-- begin Material for this task --

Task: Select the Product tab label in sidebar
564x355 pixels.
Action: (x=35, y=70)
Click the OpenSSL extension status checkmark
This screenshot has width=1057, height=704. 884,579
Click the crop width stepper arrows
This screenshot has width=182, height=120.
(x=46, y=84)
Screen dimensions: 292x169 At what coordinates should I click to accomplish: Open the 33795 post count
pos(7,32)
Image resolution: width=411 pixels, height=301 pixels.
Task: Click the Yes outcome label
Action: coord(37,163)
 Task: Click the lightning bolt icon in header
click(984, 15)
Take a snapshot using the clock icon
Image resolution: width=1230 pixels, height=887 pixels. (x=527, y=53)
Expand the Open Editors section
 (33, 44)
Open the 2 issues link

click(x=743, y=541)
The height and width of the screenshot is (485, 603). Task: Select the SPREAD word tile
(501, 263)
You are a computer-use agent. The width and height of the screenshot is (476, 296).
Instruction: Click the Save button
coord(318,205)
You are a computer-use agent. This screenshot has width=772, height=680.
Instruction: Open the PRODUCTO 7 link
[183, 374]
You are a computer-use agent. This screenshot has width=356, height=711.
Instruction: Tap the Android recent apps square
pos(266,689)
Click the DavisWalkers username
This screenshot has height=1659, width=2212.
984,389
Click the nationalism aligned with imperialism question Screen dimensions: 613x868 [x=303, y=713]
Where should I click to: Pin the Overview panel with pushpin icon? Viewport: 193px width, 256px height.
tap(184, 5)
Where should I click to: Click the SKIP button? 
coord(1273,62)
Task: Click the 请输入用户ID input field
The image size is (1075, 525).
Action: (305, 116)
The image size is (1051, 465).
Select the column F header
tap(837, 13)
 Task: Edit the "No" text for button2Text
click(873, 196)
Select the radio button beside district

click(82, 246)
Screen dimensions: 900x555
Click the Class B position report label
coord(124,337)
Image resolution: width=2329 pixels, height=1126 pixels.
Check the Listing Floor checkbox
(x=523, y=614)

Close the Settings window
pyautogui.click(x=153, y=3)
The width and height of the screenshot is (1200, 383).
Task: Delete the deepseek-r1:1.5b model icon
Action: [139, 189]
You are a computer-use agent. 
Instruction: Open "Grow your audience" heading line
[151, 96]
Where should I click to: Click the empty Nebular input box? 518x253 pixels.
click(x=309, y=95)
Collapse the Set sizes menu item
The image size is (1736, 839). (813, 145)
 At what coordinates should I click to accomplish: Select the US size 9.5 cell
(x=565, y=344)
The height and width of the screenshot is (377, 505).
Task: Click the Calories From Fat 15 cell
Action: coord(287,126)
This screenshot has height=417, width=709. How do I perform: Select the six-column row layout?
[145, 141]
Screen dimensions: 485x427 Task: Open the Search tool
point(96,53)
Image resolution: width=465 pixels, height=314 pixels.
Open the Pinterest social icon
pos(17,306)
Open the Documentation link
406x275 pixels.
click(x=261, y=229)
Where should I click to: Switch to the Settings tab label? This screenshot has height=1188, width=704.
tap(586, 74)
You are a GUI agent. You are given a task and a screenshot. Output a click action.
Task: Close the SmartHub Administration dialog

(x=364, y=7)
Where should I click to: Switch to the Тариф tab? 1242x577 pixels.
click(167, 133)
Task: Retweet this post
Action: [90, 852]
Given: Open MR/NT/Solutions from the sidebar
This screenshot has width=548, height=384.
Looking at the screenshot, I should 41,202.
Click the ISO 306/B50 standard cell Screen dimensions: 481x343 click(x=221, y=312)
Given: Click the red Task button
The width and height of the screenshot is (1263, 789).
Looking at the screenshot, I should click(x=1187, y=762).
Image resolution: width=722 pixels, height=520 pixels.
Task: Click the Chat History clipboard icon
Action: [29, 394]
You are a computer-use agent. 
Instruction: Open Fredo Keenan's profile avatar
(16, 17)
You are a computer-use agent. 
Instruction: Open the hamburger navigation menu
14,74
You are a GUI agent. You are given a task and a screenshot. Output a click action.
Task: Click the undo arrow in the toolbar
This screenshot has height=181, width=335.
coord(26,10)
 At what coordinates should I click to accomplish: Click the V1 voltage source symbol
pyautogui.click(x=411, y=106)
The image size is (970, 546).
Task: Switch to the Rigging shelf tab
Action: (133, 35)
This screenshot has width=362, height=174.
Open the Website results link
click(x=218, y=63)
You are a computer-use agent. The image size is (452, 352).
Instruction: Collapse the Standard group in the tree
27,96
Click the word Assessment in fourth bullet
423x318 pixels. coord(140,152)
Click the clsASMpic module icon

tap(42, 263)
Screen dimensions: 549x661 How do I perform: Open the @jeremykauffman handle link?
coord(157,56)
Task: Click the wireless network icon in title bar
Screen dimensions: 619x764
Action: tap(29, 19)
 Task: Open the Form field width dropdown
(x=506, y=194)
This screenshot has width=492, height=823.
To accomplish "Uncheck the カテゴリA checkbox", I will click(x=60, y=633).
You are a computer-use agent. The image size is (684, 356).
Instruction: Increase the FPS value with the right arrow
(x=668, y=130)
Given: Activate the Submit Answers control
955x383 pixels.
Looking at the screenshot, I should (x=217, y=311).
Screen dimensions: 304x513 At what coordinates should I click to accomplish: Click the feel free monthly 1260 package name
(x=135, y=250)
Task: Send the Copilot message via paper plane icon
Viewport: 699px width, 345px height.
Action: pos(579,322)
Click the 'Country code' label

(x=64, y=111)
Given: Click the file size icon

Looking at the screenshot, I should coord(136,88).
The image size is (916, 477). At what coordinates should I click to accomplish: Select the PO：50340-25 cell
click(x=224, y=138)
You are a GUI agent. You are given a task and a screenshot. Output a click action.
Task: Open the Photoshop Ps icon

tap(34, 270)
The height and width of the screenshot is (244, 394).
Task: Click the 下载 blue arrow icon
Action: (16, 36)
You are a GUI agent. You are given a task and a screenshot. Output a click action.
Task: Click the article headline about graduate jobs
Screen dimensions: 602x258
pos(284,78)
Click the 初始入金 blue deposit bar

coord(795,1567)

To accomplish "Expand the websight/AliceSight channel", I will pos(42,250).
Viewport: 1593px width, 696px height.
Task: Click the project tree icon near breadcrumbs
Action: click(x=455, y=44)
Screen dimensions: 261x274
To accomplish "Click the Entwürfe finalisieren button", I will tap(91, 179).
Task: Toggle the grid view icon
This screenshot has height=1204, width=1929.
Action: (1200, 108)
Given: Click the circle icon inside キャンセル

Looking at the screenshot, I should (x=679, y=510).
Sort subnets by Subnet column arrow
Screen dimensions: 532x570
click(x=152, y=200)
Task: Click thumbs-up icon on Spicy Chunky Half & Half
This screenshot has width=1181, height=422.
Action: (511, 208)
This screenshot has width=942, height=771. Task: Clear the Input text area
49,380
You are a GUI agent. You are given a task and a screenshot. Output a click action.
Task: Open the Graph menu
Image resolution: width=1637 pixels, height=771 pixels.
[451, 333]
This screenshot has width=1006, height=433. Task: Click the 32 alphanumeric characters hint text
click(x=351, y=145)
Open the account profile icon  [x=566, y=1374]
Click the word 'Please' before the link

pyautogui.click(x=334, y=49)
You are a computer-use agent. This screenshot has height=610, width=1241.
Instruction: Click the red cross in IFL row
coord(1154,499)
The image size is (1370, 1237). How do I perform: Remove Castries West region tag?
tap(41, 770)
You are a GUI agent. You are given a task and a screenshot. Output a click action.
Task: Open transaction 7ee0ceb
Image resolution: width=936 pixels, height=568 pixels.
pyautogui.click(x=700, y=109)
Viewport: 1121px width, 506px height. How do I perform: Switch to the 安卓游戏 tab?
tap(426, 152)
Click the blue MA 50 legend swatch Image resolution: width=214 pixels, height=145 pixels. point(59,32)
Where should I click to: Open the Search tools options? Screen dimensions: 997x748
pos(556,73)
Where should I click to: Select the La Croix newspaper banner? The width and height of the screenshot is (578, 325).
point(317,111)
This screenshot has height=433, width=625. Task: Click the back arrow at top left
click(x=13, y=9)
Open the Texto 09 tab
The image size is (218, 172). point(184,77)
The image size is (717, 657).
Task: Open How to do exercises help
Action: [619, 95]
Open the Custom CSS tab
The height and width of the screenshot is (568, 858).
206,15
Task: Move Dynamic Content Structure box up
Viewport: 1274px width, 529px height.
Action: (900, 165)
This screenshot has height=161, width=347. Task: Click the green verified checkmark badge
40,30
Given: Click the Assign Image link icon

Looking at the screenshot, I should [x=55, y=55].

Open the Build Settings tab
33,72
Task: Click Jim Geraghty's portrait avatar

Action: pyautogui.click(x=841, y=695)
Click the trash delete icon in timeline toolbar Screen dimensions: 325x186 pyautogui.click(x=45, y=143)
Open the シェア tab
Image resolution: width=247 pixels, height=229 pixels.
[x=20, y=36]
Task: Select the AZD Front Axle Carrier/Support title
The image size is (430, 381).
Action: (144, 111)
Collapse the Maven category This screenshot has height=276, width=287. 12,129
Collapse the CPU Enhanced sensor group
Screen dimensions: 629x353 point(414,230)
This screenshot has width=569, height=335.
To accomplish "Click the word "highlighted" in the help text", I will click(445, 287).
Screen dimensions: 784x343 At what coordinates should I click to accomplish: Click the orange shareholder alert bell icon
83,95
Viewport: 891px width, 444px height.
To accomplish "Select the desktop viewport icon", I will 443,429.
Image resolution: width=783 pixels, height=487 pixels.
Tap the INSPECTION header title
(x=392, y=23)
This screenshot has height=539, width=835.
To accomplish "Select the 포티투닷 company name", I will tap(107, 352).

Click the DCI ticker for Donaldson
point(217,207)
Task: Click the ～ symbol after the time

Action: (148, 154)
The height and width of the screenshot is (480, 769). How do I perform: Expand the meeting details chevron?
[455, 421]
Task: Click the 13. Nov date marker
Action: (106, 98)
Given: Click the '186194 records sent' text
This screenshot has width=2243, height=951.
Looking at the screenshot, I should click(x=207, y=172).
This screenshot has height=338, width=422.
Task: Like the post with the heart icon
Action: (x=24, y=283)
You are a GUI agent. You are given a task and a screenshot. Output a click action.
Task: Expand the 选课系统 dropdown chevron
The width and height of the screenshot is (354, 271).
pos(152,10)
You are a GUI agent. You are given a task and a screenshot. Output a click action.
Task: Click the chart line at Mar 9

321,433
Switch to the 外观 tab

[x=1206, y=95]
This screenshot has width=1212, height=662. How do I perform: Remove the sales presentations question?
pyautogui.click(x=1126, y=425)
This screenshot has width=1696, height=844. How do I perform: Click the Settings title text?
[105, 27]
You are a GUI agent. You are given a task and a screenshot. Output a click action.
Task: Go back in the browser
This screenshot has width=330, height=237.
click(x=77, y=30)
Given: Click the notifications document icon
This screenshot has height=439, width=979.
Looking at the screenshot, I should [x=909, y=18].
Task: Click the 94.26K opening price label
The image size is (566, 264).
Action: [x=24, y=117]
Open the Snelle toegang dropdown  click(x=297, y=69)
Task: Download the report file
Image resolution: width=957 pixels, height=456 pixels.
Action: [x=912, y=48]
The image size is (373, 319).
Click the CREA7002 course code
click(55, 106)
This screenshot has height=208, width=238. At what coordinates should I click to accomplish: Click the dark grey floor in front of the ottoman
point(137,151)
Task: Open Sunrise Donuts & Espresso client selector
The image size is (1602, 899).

-- end Material for this task --

> **The problem**
Can you pull out the records from the line containing "You are a computer-use agent. The image size is (452, 352)." through the line containing "tap(42, 263)", copying every line unchanged?

> **Task response**
You are a computer-use agent. The image size is (452, 352).
Instruction: Collapse the Standard group in the tree
27,96
Click the word Assessment in fourth bullet
423x318 pixels. coord(140,152)
Click the clsASMpic module icon

tap(42, 263)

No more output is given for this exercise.